> **EXERCISE PROMPT**: Print the lines below word for word, from the very first one down to the line containing "click(710, 92)", including that line.

> **MATERIAL TO PROCESS**:
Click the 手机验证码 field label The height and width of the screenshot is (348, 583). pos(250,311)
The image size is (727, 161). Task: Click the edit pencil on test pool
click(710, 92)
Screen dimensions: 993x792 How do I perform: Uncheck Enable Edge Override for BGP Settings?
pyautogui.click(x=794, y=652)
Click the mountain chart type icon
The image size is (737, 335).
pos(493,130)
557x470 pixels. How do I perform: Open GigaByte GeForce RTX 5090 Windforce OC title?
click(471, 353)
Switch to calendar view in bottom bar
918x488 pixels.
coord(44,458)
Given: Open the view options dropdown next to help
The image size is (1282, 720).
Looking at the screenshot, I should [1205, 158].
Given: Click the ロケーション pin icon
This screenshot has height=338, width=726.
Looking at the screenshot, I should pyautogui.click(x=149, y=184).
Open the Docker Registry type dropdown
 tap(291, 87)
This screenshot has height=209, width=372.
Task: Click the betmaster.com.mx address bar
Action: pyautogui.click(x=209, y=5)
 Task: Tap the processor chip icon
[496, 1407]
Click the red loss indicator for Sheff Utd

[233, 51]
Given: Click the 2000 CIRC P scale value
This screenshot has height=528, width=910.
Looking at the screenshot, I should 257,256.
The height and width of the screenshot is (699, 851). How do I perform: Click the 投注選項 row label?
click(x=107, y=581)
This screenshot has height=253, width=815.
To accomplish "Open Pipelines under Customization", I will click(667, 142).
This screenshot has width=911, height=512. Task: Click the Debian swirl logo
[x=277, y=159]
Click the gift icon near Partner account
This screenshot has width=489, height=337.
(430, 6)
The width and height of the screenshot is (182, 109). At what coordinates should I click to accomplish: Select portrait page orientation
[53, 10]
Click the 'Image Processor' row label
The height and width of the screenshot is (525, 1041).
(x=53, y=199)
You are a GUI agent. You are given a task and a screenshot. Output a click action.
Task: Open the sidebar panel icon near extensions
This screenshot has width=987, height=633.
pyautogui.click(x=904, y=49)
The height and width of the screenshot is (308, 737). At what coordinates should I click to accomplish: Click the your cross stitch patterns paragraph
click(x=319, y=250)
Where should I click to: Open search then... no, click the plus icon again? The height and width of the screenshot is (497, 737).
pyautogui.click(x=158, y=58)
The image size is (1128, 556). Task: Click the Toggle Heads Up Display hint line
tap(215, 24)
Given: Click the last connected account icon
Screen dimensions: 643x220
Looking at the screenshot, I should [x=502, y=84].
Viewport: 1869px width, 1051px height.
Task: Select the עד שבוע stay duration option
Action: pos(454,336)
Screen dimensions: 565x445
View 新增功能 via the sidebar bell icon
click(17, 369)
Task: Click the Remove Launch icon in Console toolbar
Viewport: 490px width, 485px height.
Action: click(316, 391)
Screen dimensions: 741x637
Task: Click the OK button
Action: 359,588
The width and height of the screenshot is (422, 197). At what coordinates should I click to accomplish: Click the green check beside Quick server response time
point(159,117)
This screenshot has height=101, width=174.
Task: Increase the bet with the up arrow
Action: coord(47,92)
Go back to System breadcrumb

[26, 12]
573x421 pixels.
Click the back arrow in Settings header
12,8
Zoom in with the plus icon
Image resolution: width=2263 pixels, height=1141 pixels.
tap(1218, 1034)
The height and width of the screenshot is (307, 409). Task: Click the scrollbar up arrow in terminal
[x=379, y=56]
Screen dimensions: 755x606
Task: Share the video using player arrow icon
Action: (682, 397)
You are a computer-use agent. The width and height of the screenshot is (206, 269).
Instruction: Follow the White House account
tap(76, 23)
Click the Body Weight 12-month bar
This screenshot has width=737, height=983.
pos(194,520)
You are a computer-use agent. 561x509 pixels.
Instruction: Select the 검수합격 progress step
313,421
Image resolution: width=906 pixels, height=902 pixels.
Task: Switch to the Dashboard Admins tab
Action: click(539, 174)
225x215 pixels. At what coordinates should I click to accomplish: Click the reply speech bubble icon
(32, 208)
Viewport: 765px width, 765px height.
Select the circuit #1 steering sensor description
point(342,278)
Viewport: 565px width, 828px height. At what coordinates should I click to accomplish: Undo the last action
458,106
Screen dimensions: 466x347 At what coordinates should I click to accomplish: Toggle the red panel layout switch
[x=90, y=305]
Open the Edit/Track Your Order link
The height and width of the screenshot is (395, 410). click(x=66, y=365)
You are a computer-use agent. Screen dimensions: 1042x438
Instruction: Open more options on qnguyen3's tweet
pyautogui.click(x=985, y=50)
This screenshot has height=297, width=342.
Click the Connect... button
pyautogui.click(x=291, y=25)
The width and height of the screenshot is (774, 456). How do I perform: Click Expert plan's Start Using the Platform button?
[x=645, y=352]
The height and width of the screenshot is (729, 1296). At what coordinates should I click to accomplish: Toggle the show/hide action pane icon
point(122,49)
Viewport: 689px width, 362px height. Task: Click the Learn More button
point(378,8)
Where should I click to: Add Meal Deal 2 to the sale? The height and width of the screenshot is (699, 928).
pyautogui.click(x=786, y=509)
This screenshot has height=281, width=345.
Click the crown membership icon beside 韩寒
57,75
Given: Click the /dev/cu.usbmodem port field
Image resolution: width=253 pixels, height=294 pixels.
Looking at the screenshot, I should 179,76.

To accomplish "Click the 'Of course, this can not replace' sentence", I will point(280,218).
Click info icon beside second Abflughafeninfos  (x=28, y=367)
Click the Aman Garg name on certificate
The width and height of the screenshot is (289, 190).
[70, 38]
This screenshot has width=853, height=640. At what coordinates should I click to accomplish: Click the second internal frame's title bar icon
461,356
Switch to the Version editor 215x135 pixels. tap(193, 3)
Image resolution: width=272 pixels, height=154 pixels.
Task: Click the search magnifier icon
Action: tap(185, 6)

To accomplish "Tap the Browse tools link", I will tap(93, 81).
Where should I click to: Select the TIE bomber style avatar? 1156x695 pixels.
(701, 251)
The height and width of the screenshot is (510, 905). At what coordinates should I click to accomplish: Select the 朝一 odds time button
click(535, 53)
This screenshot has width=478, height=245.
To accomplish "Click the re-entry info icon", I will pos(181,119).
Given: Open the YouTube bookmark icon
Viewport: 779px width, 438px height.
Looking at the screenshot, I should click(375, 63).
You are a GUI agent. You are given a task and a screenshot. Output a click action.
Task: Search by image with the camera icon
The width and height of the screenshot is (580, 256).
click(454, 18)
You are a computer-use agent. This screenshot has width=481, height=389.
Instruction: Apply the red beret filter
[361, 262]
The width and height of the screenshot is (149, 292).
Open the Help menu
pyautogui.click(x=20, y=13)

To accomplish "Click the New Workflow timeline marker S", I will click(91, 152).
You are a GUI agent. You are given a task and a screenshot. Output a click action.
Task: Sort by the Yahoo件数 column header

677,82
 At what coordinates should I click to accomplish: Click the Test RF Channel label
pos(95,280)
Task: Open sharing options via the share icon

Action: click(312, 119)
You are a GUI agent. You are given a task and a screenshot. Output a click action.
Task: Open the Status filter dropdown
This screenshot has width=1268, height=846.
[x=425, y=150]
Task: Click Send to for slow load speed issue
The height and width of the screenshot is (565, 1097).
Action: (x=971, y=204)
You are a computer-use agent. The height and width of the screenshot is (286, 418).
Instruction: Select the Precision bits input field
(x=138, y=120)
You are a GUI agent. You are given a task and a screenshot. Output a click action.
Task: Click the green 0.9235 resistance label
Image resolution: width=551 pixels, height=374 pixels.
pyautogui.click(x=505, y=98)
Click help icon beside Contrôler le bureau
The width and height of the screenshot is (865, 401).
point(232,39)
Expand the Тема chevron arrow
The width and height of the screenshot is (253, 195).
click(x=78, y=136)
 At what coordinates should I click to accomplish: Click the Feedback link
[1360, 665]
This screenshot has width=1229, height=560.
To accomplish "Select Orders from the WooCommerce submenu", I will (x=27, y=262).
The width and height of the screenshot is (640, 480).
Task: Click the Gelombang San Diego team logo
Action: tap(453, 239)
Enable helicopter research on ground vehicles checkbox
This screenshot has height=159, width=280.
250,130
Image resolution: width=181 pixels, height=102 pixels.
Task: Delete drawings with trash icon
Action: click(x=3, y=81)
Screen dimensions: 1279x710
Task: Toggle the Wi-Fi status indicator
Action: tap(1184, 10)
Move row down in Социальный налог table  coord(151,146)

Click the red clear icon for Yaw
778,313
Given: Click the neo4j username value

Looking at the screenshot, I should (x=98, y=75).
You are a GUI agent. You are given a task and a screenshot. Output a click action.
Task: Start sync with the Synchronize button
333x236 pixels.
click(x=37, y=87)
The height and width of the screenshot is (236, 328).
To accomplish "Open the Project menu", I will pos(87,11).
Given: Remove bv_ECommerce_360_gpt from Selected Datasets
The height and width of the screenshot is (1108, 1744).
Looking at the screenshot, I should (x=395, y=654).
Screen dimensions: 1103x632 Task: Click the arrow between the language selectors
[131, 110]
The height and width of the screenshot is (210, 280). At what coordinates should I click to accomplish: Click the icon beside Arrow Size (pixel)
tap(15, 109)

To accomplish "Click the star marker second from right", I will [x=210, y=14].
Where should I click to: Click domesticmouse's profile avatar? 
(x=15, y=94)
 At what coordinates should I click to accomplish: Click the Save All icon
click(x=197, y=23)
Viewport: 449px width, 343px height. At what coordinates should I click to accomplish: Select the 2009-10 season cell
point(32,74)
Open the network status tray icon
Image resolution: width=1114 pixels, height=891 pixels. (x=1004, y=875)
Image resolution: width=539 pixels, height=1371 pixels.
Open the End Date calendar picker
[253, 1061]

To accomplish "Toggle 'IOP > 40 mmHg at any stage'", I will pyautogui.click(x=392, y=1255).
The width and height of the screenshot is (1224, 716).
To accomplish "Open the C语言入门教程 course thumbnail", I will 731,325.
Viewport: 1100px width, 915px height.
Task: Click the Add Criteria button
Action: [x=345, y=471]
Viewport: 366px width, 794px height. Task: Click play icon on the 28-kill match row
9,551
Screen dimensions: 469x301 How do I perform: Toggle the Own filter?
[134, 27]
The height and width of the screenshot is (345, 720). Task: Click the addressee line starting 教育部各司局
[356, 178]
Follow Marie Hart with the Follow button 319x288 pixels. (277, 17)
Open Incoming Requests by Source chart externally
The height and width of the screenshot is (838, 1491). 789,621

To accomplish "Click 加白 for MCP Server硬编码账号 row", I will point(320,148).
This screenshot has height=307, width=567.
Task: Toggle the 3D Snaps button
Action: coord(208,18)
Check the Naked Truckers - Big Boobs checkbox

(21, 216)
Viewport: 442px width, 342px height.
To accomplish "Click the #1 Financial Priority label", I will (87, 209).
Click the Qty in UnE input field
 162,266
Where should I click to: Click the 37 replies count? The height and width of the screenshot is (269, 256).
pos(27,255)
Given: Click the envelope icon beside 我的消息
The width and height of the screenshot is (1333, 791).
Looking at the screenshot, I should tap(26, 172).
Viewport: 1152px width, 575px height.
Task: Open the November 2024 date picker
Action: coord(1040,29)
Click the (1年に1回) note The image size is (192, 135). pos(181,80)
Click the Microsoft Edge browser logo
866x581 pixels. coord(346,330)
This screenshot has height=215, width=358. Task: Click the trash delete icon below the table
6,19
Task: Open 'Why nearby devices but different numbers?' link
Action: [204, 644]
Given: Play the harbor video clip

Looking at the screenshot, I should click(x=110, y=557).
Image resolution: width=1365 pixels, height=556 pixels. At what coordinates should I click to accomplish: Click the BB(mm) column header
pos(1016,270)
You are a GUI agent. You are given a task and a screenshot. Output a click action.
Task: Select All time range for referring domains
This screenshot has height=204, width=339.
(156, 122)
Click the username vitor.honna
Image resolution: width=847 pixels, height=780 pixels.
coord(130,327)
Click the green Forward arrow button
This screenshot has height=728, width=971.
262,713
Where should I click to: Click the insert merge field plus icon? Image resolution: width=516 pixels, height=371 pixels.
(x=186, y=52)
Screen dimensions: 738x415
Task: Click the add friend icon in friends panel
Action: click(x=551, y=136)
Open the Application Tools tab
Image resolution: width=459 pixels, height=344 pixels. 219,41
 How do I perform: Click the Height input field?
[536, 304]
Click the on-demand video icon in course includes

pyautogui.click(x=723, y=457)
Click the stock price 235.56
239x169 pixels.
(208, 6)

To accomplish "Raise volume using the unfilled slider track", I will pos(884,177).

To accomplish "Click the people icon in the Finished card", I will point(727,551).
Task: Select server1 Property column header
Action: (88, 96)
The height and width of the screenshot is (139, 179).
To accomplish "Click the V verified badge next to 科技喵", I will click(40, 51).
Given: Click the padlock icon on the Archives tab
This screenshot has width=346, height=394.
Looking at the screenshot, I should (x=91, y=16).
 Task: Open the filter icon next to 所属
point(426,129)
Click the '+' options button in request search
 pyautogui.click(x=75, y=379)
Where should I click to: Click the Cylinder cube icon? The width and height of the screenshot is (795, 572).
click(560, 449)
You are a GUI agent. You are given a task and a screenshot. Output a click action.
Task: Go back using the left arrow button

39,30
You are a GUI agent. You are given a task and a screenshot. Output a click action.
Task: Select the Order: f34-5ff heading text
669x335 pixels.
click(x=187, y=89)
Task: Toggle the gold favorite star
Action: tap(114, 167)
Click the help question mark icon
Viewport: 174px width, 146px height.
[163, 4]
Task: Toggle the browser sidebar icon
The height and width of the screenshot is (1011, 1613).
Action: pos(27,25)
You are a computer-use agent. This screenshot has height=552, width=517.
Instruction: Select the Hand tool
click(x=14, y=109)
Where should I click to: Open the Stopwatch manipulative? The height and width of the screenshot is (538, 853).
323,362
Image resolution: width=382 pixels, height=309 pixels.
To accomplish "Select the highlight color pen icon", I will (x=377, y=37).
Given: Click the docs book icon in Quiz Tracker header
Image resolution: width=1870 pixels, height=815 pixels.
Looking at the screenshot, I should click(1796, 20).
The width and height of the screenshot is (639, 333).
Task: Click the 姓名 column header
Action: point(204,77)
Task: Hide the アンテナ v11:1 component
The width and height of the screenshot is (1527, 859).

> **WORKED SOLUTION**:
Click the 手机验证码 field label The height and width of the screenshot is (348, 583). pos(250,311)
The image size is (727, 161). Task: Click the edit pencil on test pool
click(710, 92)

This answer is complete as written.